This is an experimental reverse mode autograd stuff motivated by Karpathy's Tiny Grad and is designed for fun. JuGrad is written entirely in Julia. Eventhough it works well, no promise to be fast and furious! It is in Pytorch's style: uses backward! and zero_grad! functions. It does take scalar based gradients, therefore can be used to implement simple optimization algorithms. You can stick with single or double precision, all the calculations will be done respectively.
using JuGrad
grad(x->x^2, 1.0) ## Returns val and grads
## or
grad(x->x[1]^2+x[2]^2, randn(2))
A little lower level version works as follows:
using JuGrad
x = t_number(3.f0)
y = t_number(5.f0)
z = sin(x^2 + y^2)
backward!(z)
x.grad, y.grad ## Collect the gradients!!! (-5.0914216f0, -8.4857025f0)
zero_grad!(z) ## Zero the gradients on the graph!!
Here t_number is a special type that whispers the gradient values (or whatever needed) to do backwardpass to its child t_number. At the moment there is NO ""stop gradient"" and second derivative kind options. zero_grad! function zeros the grads of all the dudes in the computational graph.
using JuGrad
using JuGrad.nn:Linear
optimizer = JuGrad.nn.Descent(0.01)
layer = Linear(10, 1; σ = JuGrad.tanh_)
X = randn(10, 100)
y = randn(1, 100)
loss = mean((layer(X) - y).^2)
bacward!(loss) #You can now collect the gradients
JuGrad.nn.step!(optimizer, network) #Update the grads now!!!

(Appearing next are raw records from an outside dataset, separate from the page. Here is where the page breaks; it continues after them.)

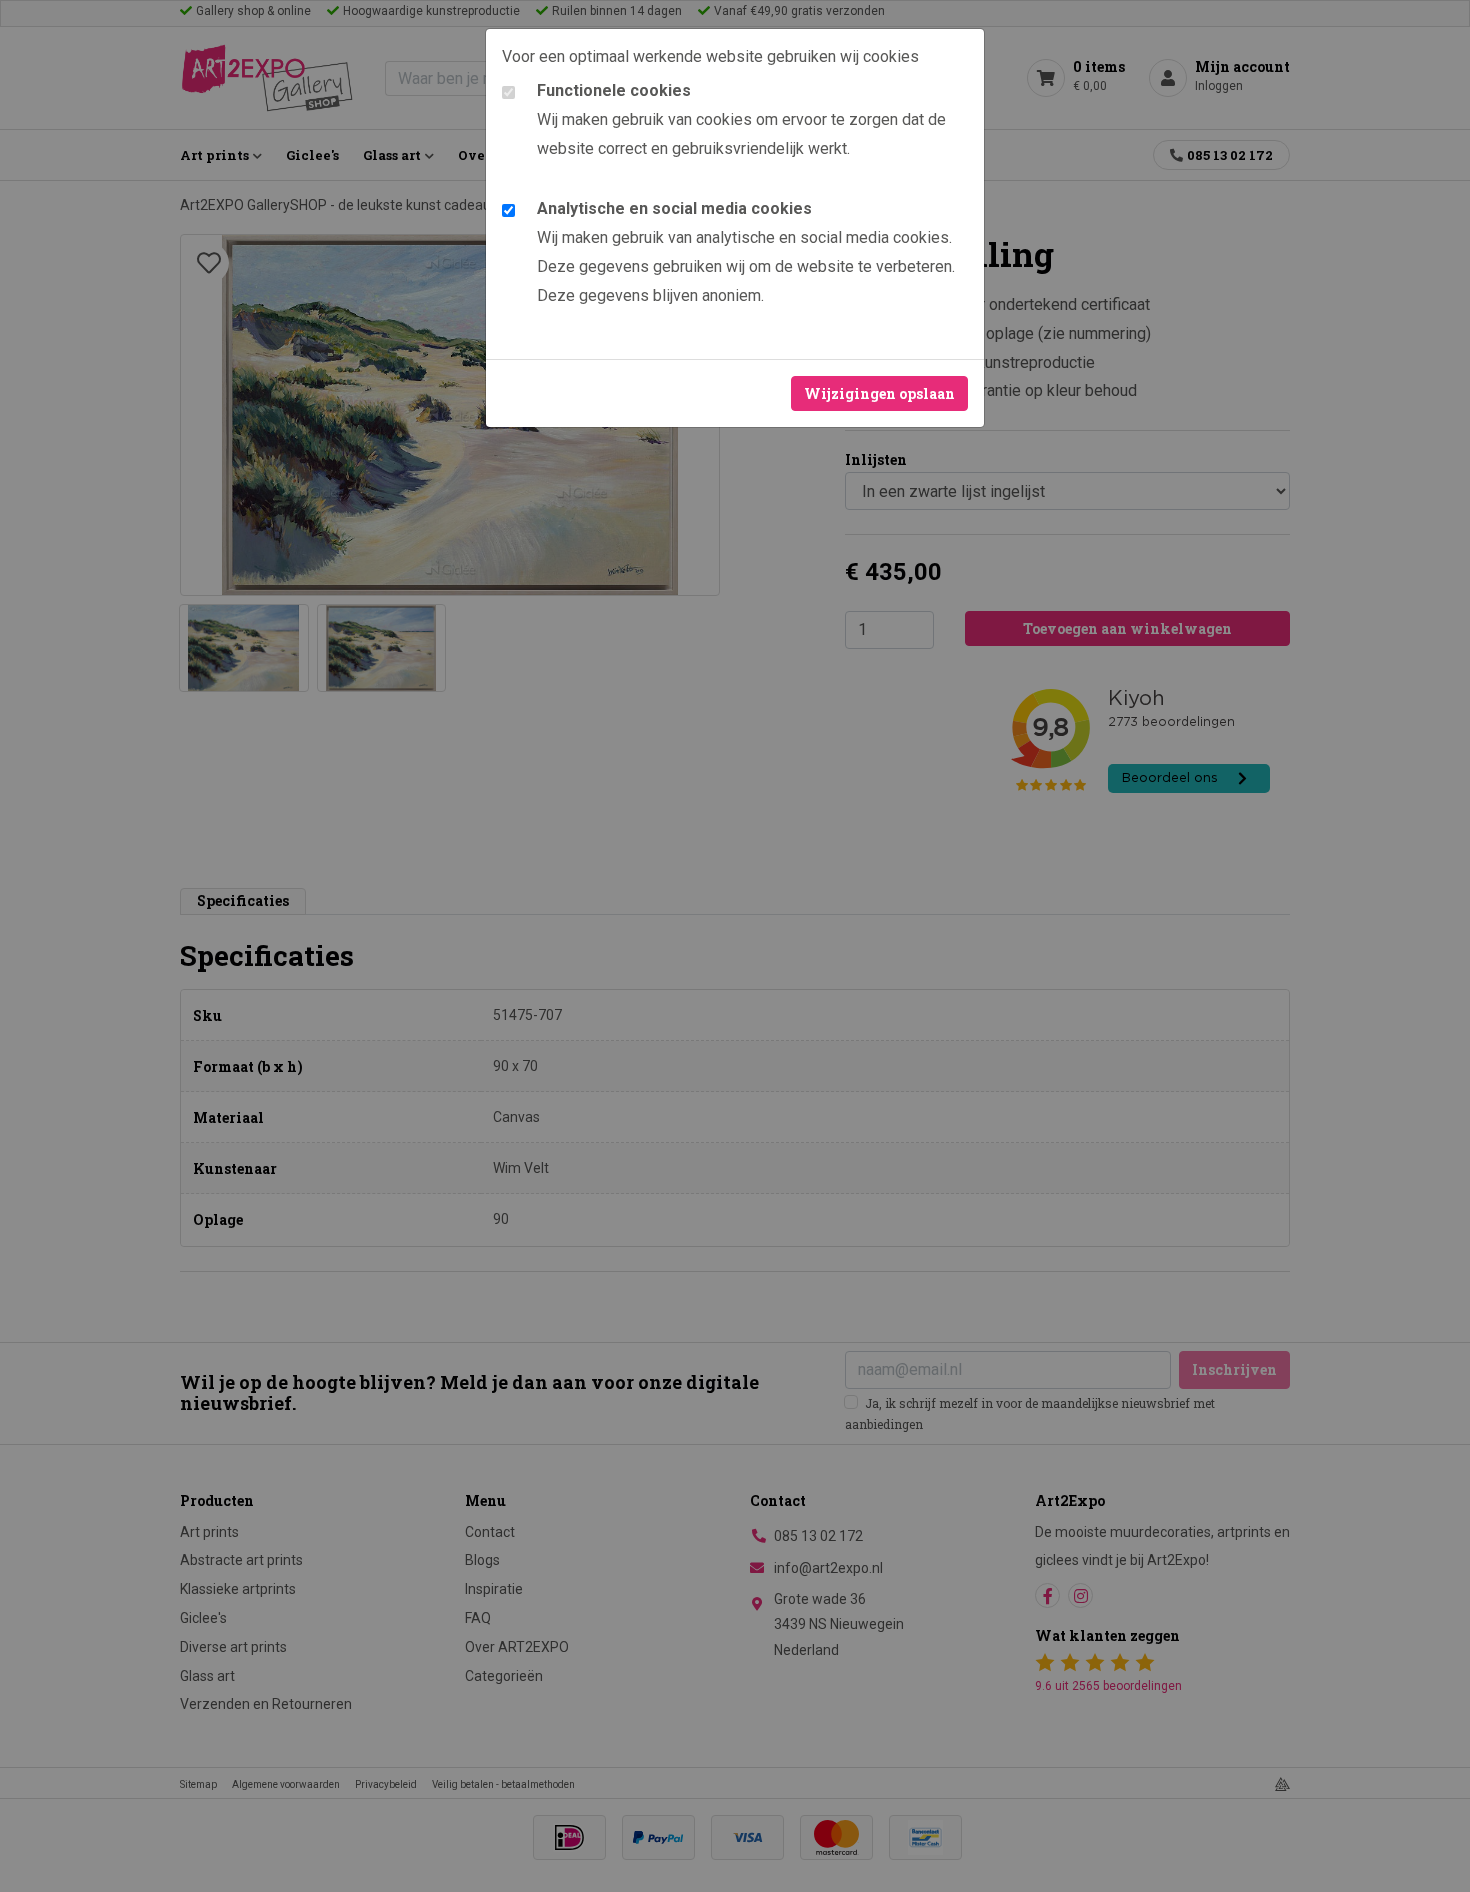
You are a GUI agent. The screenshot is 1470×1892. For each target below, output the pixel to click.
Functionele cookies (614, 90)
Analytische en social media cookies (674, 208)
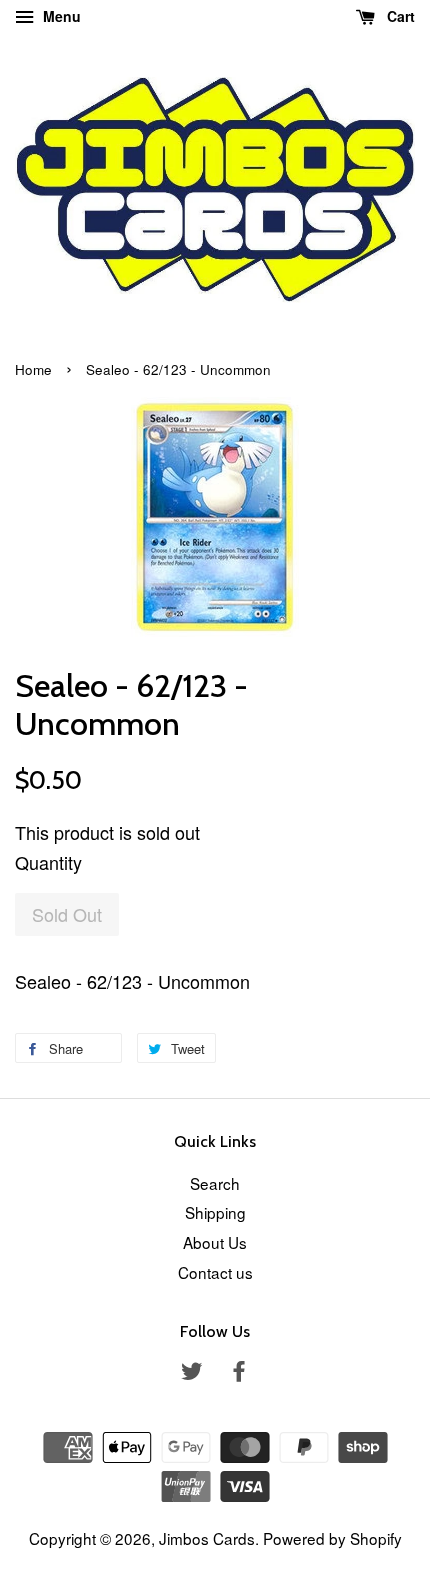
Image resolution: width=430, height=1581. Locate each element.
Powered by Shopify (332, 1538)
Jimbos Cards (207, 1538)
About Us (215, 1242)
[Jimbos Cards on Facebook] (239, 1373)
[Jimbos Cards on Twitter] (192, 1373)
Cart (399, 16)
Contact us (215, 1272)
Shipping (215, 1212)
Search (215, 1183)
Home (33, 369)
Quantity (48, 862)
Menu (60, 16)
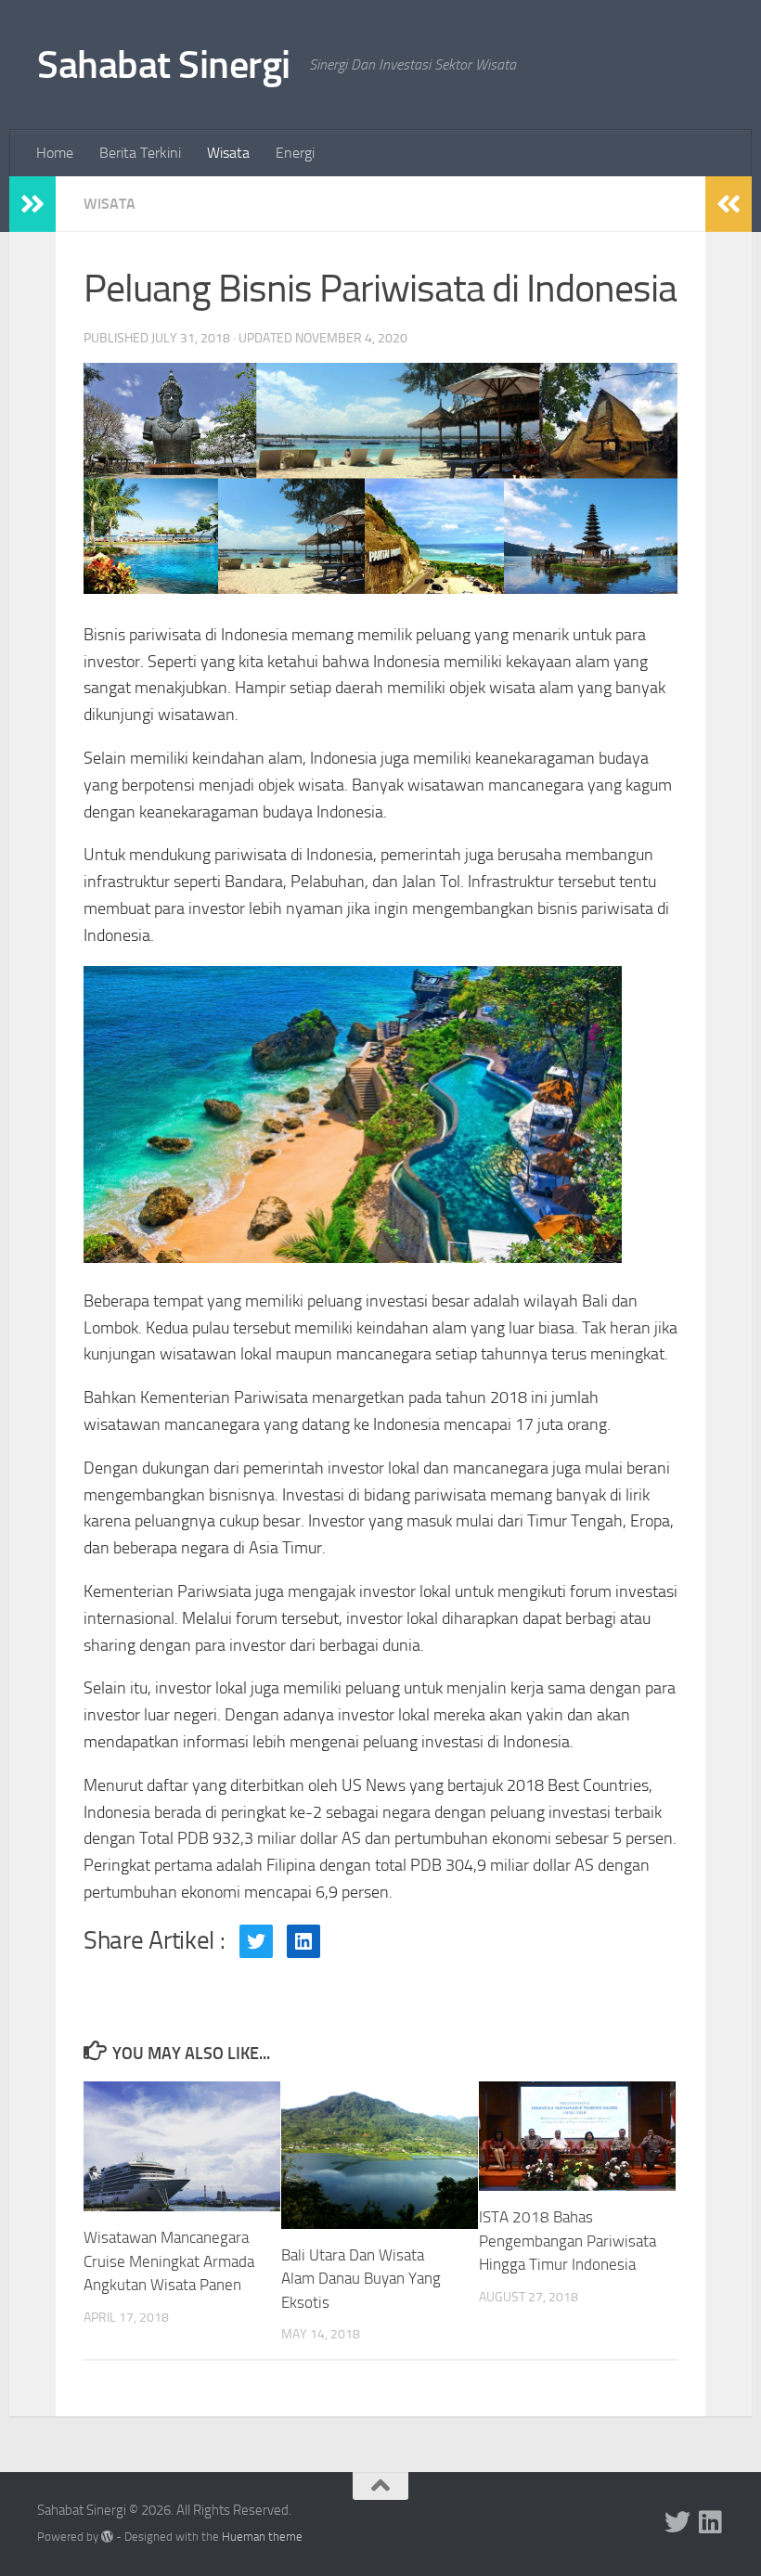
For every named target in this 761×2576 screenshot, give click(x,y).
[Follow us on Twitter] (677, 2522)
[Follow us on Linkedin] (711, 2522)
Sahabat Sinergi (163, 65)
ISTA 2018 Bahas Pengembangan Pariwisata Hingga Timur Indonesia (567, 2240)
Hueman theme (262, 2537)
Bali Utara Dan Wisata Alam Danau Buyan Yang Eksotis (361, 2279)
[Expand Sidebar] (32, 204)
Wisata (228, 152)
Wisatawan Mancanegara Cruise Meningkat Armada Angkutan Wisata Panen (169, 2261)
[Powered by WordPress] (107, 2537)
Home (54, 152)
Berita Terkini (140, 152)
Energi (295, 152)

Below you will see some decision boundaries of two binary classifiers trained entirely using JuGrad on synthetic datasets. Browse the examples directory for end to end applications and reproduce the following. To do so, you will need PyCall with sklearn installed.
There is a class of functions (actually callable objects) with a generic name diff_f. These guys are actually callable structs with gradient information contained already in.
using JuGrad
relu_ = diff_f(x->max(x,zero(x)), x-> ifelse(x>0, one(x), zero(x)),"Relu")
This way you can implement your own activation functions without bothering yourself with "not implemented errors". Here the second function stand for the derivative of the first, responsible for doing backprop.
Note: To run the unit tests, you will need Zygote installed on your machine.